2. Die Wahrscheinlichkeit ist groß, dass doch jemand drauf kommt. Zum Beispiel das Marketing-Fachblatt „Absatzwirtschaft“, das als erster vom neuen Logo und den optischen Renovierungen bei der BA berichtete. Dann wähle Dir einen exklusiven Gesprächspartner, der keine allzu kritische Fragen stellt – weil er froh ist, dieses Interview zu bekommen. Zum Beispiel die DPA, auf deren Couch sich BA-Chef Weise ausweinen durfte. .

3. Trotzdem werden sich die üblichen Verdächtigen melden um auf Dich einzuschlagen. Ignorierere sie. Erst recht, wenn es um Marketing geht. Politiker haben keine Ahnung von Marketing. sonst gäbe es mehr Wahlplakate oberhalb der Peinlichkeitsgrenze.

4. Setze eine Pressekonferenz an. Wähle aber den Termin und Ort mit Bedacht. Sehr geeignet ist zum Beispiel der Mittwoch vor einem bundesweiten Feiertag an einem verkehrstechnisch aus Hamburg/Berlin/München/Düsseldorf/Frankfurt schwer erreichbaren Ort. Sagen wir mal… Halle an der Saale. Der Ort muss so weit von den Redaktionsstandorten entfernt sein, dass der Besuch der Pressekonferenz private Abendtermine oder Familienkurzurlaube garantiert verhagelt.

5. Lasse bloß kein hochrangiges Mitglied der Geschäftsführung anreisen. Je länger und langweiliger die Titel der angebotenen Gesprächspartner, desto besser.

6. Schreibe eine Pressemitteilung, die so lang und langweilig ist, wie die Titel der angereisten Unternehmensvertreter. Erwähne den möglichen Streitpunkt nur nebenbei. Geht es zum Beispiel um ein neues Logo, könnte die einzige Erwähnung desselben lauten:
„Für Carsten Heller, Leiter Marketing und Interne Kommunikation bei der BA, reduziert sich die überarbeitete Gestaltung daher nicht nur auf die Modernisierung des Logos…“

7. Ist der Streitpunkt optisch darstellbar, halte ihn zurück. Biete ihn nicht zum herunterladen auf der Homepage an. Verstecke ihn grau auf weiß im Word-Dokument der Pressemitteilung. Und wage ja keinen Relaunch Deiner Internet-Seite.

7. Ruft ein Journalist an, verbinde ihn mehrmals weiter und kündige dann einen Rückruf an.
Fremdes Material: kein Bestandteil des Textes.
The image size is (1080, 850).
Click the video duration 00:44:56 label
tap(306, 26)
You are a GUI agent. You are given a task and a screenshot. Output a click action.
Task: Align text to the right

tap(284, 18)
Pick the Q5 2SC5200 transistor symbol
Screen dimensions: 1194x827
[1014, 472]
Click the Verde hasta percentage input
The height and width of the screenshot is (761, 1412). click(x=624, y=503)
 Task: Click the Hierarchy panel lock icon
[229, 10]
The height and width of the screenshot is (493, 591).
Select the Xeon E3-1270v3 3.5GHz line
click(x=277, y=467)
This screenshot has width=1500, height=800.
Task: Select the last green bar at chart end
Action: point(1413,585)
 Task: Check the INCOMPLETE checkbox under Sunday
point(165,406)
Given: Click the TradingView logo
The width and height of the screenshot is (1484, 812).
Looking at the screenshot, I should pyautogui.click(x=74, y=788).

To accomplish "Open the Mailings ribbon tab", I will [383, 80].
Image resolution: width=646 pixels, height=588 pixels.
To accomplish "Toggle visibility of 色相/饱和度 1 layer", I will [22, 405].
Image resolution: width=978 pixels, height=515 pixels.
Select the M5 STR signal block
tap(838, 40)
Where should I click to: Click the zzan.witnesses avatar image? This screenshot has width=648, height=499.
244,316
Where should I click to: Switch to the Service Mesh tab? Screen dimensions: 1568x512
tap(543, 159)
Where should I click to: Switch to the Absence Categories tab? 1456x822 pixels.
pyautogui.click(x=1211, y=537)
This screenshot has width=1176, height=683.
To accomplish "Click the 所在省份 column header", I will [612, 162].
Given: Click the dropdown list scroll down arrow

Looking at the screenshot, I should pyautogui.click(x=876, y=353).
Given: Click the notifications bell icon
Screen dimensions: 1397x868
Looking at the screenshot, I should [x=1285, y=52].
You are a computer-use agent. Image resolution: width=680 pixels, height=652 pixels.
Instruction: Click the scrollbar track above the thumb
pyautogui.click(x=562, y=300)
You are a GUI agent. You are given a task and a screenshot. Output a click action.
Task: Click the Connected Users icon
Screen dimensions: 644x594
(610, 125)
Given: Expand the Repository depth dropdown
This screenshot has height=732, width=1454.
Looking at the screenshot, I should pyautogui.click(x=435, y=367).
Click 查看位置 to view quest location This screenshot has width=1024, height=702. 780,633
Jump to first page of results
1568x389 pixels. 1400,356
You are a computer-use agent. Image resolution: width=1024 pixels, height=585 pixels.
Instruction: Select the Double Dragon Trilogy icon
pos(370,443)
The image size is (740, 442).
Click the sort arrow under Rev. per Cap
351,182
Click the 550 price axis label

8. Sollte der Journalist, weil er zwei Stunden später noch immer nichts gehört hat, auch noch bei Deiner Außenstelle anrufen, vertröste ihn weiter. Jetzt aber melde Dich aus der Zentrale und schick ihm das Logo – Du willst ja nicht unkooperativ erscheinen. Es ist dann ohnehin schon Nachmittag.

9. Lass dann die Pressesprecherin der Außenstelle anrufen und auf seine Mailbox sprechen: Er hätte ja jetzt alles, habe sie aus der Zentrale gehört. Damit gibst Du ihm das Gefühl, dass er nicht den vorgegebenen Weg verlassen kann, ohne aufzufallen. Big BA ist watching you.

10. Auf eines musst Du Dich einrichten: Wenn Weblogs das Thema aufgreifen, macht es im Internet die Runde. Nicht schön.

11. Und die „Bild“, die kannst Du auch nicht verhindern. Denen ist egal, wann sie ein Thema machen. Kauf schon mal Beruhigungstee. Für die Schlagzeile: „Dieses A kostet 100.000 Ein-Euro-Jobs“.

Mein Tipp: Die kommt spätestens Montag.